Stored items
____________________

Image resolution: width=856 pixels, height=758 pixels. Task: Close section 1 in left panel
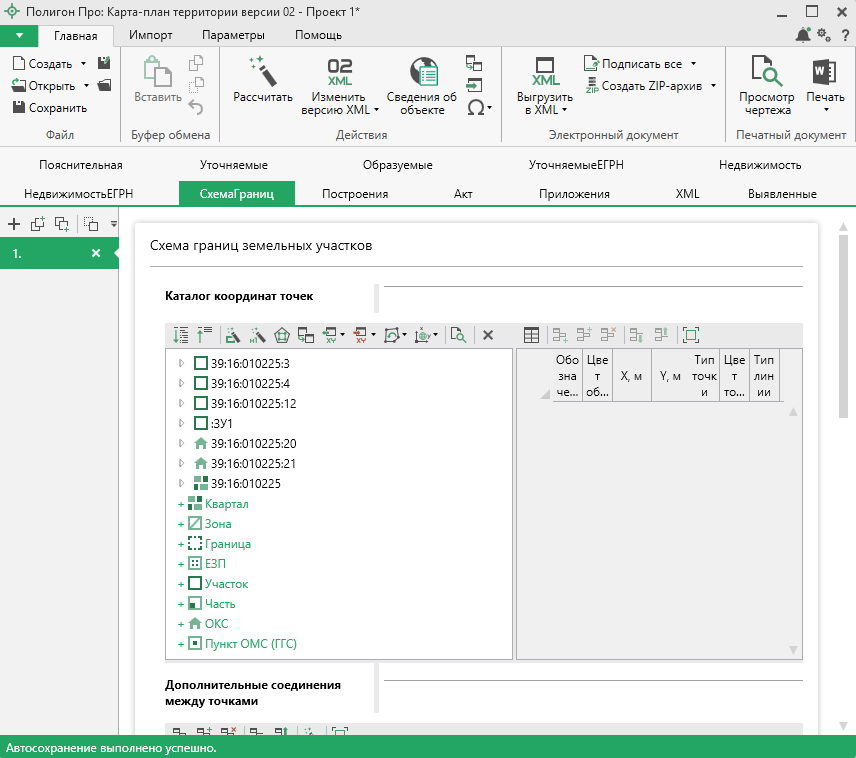[96, 254]
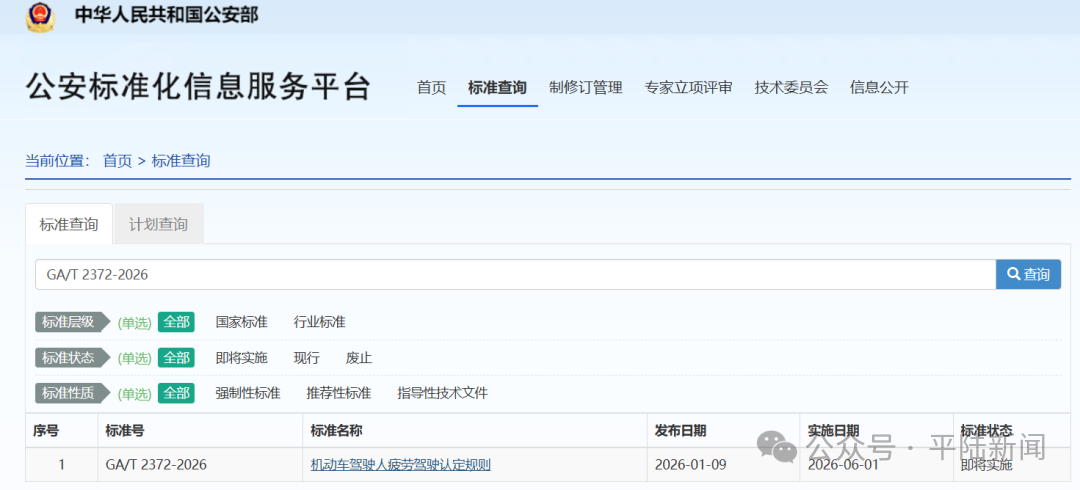Select the 标准查询 tab

[x=69, y=224]
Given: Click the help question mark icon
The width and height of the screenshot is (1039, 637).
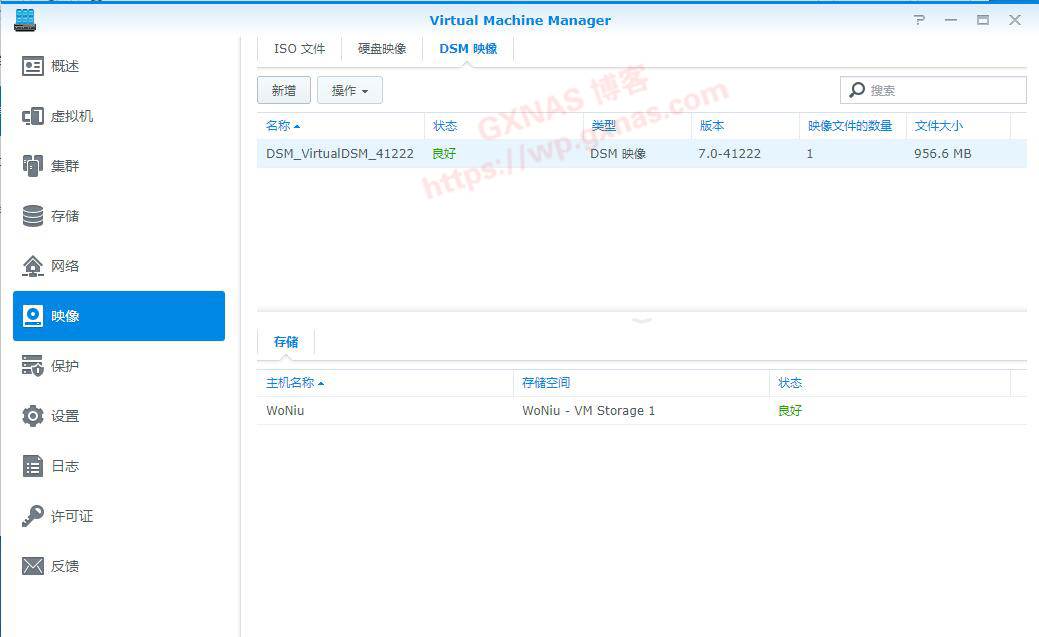Looking at the screenshot, I should [x=919, y=20].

____________________

* _Problem description_
Leave nothing out but the pictures when transcribing the records.

* _Exercise response_
Image resolution: width=856 pixels, height=758 pixels. Task: Close section 1 in left panel
[96, 254]
Select the 标准查询 tab

[x=69, y=224]
Given: Click the help question mark icon
The width and height of the screenshot is (1039, 637).
Looking at the screenshot, I should [x=919, y=20].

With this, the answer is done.